Elle patrouillait à pied le «Faubourg à m'lasse» pour aider les familles dans le besoin et stopper la délinquance juvénile. Marguerite Cloutier-Blouin s'est éteinte le 21 janvier à l'âge de 92 ans. Elle était la dernière femme policière de Montréal ayant fait partie du premier contingent de 1947.

Après avoir multiplié les emplois pour soutenir sa mère monoparentale, Marguerite Cloutier postulait en 1947 au Service de police de Montréal (SPM, aujourd'hui SPVM), qui recrutait des policières pour sa nouvelle section aide à la jeunesse.

«Elle a trouvé des paires de souliers aux enfants qui se promenaient pieds nus. Elle est intervenue auprès de parents négligents et d'enfants perdus, relate sa fille Louise Blouin. Ma mère se mêlait de tout, elle prenait son travail très à coeur.»

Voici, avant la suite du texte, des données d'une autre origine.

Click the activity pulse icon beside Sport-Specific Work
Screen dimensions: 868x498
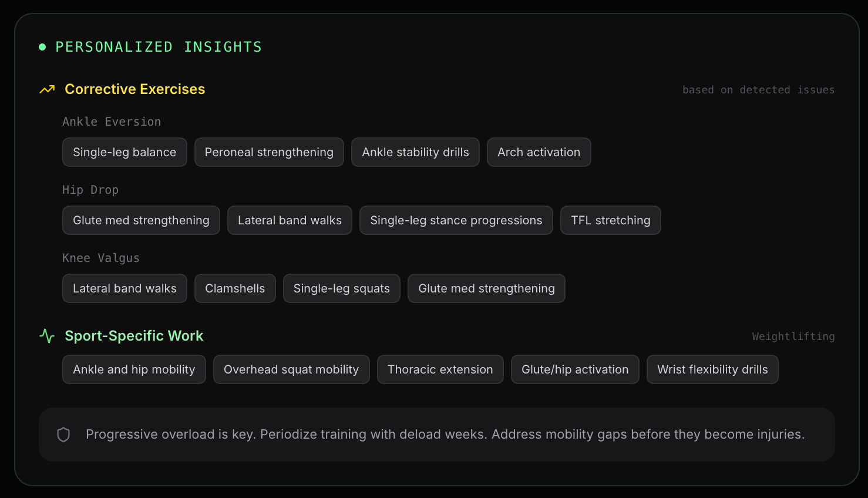click(x=47, y=336)
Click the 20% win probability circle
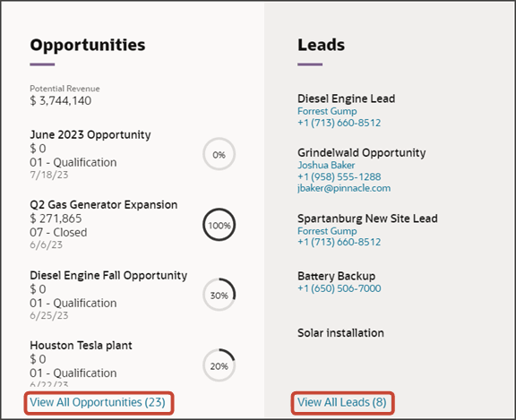This screenshot has height=420, width=516. [x=219, y=365]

La «constable» Cloutier et ses collègues féminines se consacraient aux affaires touchant la jeunesse, comme la criminalité juvénile, la prostitution, les fugues, les gangs de rue et les stupéfiants. Huit mois après leur embauche, le SPM recrutait un deuxième contingent de onze agentes. La soeur de Marguerite, Régina Cloutier, en faisait partie. «Les soeurs Cloutier étaient très proches. Elles étaient connues comme des femmes droites, compétentes, qui ne se laissaient pas marcher sur les pieds», soutient Carole Robidoux, fille de Régina.

Formée, mais pas armée

«Ma mère était une excellente tireuse, mais elle n'était pas armée», souligne Louise Blouin. Peu de temps après leur prestation de serment, les policières du SPM se sont vu interdire de porter une arme ou de conduire un véhicule identifié, précise le capitaine-détective retraité, responsable des communications du Musée de la police de Montréal, Jean-Marc De Nobile. «Une femme armée était mal perçue dans la population. Pourtant, elles avaient reçu la même formation que les hommes. Elles n'ont récupéré leurs armes qu'en 1972, et les conservaient dans leur sac à main.»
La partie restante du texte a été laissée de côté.